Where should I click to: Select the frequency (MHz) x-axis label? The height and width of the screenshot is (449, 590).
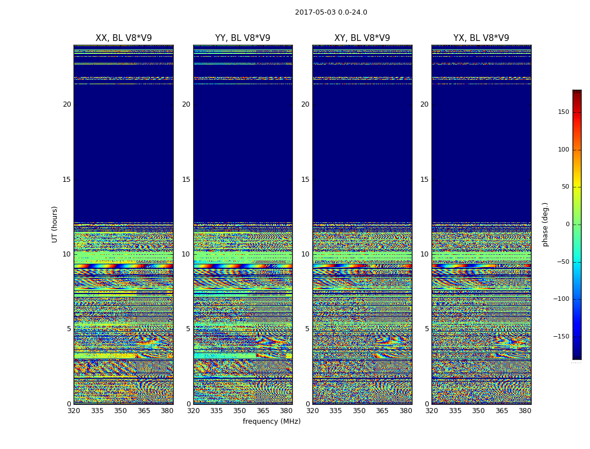coord(271,421)
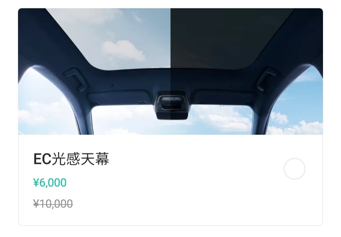341x237 pixels.
Task: Click the left side window clouds
Action: [x=44, y=106]
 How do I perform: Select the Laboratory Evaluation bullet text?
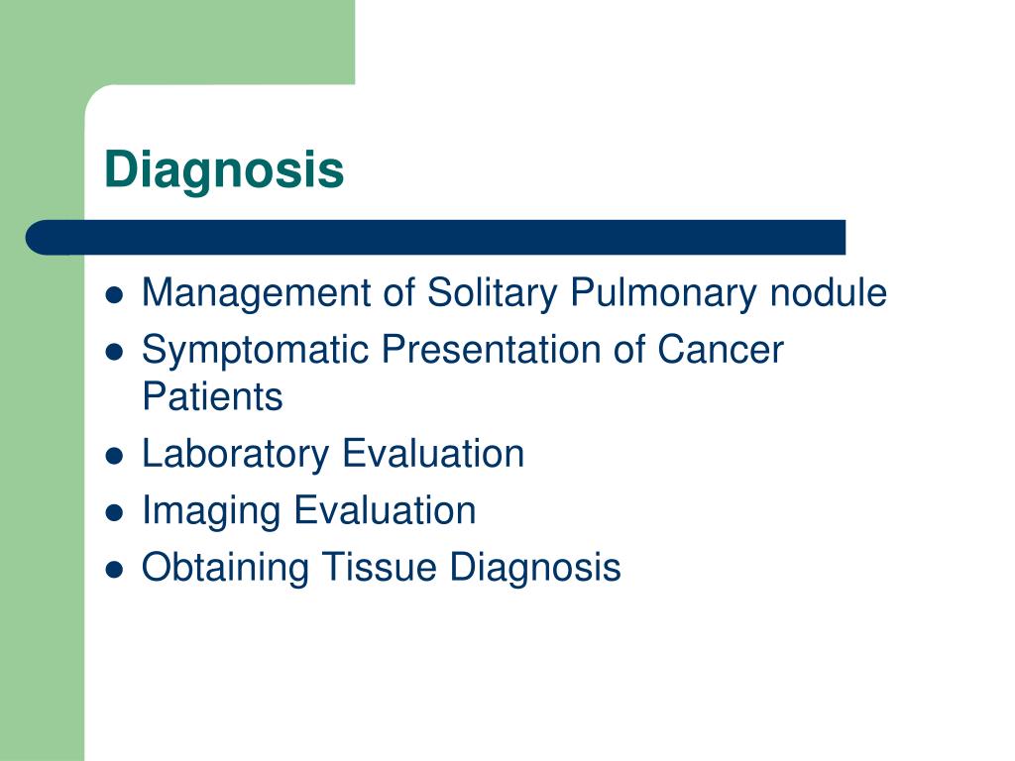click(x=333, y=454)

# ASSIGNED TASK
Reproduce the lines from the line containing "How do I perform: Select" through the end of the records above, exactly and inclusively, omitting pictures.

# ANSWER TO THIS TASK
 How do I perform: Select the Laboratory Evaluation bullet text?
click(x=333, y=454)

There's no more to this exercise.